Search interface hacks

10. Search interface hacks#

While Trove’s search application works much the same way in the web interface and the API, a couple of annoying design choices limit your options in the web interface. This page documents some workarounds.

10.1. Empty searches#

If you wanted to find out how many digitised newspaper articles are currently in Trove, you might try an empty search – a search with no keyword value. An empty search should return everything in the collection. But if you attempt this in the Trove web interface you’ll find that the search button remains disabled until you type something in the box. It just won’t let you. This limitation is imposed by the interface, not the underlying search technologies. In contrast, the API doesn’t require a search query.

Try it!

To run an empty search in the web interface you have to do a bit of harmless url hacking. Try this:

  • head to Trove newspapers, type anything in the search box, and hit the search button.

  • now look at the url in your browser’s location bar. You should see something like: https://trove.nla.gov.au/search/category/newspapers?keyword=anything

  • delete everything after the equals sign, so you end up with: https://trove.nla.gov.au/search/category/newspapers?keyword=

  • hit enter to submit the edited url

You should now have more than 250 million search results. I just tried this myself and Trove told me there were 250,709,221 newspaper articles – I think that’s everything! This simple hack will work in Trove’s other categories as well – even the web archives.
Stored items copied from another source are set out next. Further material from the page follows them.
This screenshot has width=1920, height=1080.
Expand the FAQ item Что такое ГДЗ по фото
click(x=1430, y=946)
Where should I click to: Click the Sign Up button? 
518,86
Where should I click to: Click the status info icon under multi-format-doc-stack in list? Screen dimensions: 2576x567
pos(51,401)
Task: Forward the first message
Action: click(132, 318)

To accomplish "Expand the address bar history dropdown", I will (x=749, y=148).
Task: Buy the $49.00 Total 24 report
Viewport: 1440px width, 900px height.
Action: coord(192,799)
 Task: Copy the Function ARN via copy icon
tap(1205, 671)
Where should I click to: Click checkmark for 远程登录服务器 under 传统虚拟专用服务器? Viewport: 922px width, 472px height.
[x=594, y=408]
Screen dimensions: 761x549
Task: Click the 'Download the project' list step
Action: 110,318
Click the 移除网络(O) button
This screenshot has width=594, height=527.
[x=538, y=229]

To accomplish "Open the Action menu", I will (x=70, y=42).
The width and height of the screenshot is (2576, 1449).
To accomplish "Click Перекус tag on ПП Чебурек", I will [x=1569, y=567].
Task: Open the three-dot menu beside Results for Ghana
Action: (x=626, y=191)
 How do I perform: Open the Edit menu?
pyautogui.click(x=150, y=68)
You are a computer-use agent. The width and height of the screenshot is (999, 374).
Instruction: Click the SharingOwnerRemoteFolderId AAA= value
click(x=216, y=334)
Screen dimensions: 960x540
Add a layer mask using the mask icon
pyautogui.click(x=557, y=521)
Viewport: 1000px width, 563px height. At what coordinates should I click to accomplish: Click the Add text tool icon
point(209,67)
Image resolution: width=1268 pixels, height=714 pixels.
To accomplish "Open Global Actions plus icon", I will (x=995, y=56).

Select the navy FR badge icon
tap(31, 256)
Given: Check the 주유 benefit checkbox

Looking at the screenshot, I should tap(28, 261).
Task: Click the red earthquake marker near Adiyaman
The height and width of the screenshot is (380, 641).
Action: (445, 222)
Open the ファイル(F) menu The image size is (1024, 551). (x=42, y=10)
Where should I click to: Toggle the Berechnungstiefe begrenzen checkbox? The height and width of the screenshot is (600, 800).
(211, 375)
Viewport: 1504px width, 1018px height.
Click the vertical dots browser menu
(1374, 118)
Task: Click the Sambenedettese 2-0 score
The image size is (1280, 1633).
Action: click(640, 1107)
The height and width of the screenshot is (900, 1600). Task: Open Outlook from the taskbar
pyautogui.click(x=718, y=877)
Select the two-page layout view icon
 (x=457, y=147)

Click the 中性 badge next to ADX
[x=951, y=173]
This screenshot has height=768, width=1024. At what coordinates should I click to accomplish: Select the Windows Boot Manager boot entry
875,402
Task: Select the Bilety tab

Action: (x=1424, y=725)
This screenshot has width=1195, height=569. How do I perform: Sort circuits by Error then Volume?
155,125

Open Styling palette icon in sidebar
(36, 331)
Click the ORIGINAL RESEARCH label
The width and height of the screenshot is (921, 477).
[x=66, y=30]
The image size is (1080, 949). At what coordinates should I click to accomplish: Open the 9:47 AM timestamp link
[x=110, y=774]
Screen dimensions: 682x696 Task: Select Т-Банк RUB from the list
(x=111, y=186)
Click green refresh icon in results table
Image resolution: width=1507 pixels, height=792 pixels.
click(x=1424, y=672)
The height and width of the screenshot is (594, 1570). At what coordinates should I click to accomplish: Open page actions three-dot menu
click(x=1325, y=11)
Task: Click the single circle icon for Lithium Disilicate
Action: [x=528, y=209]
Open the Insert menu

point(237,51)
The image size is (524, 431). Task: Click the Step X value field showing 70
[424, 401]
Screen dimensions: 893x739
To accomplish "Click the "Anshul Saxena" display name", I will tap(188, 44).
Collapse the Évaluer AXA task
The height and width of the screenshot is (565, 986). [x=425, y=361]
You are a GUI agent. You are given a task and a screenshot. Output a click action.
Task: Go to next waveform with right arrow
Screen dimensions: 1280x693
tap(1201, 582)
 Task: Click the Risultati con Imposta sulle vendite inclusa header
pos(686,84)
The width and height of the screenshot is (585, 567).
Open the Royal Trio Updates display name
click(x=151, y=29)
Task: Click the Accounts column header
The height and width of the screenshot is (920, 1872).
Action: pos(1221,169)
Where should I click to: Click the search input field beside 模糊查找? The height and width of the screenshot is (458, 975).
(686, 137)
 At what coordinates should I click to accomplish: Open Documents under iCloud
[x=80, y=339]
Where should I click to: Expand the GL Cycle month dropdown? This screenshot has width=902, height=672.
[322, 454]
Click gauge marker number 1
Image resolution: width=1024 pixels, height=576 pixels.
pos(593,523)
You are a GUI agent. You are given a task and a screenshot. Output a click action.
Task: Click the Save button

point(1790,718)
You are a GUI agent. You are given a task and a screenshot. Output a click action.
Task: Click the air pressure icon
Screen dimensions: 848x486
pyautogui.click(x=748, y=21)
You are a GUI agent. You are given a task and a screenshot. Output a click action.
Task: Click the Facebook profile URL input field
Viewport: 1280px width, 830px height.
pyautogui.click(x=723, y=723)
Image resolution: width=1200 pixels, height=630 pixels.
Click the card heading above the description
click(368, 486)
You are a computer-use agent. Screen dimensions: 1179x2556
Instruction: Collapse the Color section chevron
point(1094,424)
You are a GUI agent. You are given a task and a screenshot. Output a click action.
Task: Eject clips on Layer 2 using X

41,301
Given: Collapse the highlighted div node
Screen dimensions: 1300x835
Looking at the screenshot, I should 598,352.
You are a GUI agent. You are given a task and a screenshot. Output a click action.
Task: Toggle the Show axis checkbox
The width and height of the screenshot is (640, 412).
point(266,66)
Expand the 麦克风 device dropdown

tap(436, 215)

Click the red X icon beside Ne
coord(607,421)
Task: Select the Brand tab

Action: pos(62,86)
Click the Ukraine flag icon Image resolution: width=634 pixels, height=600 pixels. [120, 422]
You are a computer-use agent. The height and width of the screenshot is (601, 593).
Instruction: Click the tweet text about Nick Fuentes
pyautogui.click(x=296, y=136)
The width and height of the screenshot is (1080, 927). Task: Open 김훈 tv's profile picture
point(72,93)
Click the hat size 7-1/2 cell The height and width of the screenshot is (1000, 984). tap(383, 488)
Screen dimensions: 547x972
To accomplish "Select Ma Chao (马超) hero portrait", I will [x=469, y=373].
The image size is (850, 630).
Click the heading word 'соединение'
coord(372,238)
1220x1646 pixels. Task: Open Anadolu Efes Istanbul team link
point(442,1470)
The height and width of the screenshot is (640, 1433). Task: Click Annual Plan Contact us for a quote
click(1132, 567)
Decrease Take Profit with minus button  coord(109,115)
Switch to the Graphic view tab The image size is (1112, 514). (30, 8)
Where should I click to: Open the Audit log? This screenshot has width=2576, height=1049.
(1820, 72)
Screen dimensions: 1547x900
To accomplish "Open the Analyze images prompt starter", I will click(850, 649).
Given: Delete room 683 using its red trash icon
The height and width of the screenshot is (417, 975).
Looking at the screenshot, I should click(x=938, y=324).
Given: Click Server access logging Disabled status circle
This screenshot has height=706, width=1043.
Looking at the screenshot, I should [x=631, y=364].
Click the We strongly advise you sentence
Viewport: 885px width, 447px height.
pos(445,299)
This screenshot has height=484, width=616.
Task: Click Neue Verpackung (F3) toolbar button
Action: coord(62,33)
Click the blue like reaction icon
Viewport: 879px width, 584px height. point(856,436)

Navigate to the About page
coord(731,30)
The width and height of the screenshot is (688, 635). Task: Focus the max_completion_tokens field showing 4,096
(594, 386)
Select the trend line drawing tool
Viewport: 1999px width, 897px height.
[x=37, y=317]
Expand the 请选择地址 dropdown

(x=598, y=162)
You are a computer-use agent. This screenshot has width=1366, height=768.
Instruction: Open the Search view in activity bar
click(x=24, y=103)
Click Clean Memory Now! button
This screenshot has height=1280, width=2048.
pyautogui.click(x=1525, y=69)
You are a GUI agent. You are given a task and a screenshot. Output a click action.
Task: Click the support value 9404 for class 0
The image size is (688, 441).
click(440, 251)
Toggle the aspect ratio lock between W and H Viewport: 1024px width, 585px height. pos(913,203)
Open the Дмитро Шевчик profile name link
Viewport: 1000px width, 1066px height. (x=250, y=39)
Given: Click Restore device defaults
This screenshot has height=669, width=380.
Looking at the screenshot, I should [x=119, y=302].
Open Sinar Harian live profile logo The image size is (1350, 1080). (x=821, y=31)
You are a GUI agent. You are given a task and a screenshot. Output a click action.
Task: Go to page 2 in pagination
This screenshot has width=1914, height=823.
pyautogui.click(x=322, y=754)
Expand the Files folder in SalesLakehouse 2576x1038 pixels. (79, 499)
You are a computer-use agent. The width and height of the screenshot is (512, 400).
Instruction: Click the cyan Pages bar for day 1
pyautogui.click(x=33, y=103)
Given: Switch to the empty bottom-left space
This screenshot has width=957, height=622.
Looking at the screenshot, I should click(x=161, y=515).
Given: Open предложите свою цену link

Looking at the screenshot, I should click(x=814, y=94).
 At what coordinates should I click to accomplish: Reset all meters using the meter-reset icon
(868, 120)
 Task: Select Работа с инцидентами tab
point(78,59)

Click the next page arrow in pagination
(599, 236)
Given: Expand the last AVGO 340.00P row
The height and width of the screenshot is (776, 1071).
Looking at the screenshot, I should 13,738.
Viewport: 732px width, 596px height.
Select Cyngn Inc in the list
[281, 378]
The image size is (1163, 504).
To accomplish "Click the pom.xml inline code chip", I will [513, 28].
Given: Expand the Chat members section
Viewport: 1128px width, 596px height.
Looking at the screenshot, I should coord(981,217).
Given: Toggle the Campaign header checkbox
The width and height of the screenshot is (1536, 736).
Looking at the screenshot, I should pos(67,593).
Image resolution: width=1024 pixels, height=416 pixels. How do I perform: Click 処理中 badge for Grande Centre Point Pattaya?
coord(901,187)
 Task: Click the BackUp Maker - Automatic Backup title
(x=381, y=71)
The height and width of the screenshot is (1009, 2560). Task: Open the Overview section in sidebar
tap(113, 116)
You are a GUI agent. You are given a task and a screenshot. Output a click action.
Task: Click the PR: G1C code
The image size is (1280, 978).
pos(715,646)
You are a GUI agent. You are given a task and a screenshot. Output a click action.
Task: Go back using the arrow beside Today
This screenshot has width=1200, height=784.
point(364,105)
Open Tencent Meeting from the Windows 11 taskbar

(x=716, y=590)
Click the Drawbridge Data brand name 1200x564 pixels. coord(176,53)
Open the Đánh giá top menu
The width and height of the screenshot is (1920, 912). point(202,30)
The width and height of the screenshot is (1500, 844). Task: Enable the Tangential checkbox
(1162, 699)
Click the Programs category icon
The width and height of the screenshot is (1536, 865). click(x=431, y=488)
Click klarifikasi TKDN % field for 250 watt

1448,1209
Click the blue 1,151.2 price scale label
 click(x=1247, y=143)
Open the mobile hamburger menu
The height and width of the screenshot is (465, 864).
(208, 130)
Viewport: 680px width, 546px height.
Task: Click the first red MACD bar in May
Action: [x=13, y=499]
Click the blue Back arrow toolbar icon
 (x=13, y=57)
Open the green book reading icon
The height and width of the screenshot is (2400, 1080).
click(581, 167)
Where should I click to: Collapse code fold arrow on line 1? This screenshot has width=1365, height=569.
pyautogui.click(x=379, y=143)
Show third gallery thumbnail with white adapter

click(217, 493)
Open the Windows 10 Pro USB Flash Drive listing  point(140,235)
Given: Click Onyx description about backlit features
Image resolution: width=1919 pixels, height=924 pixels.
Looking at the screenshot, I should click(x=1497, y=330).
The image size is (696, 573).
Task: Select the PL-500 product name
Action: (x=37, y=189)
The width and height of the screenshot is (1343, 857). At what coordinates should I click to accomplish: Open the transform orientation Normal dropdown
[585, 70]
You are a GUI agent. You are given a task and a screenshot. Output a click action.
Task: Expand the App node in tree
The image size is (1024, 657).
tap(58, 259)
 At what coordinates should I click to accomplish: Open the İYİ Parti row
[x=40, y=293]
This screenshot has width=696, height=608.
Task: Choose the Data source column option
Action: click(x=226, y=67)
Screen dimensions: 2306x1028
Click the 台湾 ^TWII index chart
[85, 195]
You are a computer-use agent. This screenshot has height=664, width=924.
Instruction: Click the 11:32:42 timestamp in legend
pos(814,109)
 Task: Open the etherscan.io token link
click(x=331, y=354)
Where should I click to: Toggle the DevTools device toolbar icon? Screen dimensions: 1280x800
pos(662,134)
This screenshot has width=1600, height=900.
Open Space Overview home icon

../_images/empty-search-web-archives.png

Fig. 10.1 An empty search in web archives returns more than 8.5 billion results!
https://trove.nla.gov.au/search/category/websites?keyword=
#

10.2. Results per page#

The Trove API’s n parameter lets you specify the number of search results you want to get back from a single request. In the web interface you have no choice – you get twenty results per page. This can be frustrating if you want to quickly scan a set of search results.

But once again you can work around this limit with a bit of url hacking. If you look under the hood to see what Trove does when you submit a search query, you’ll see that it adds an extra pageSize parameter to the query before passing it to an internal API. The value of pageSize defaults to 20, but if you add &pageSize=100 to your search url, the value is passed through to the internal API and you get 100 results.

Try it: https://trove.nla.gov.au/search/category/newspapers?keyword=wragge&pageSize=100

This works with any search. Simply add &pageSize=[some number] to the url to control the number of results returned.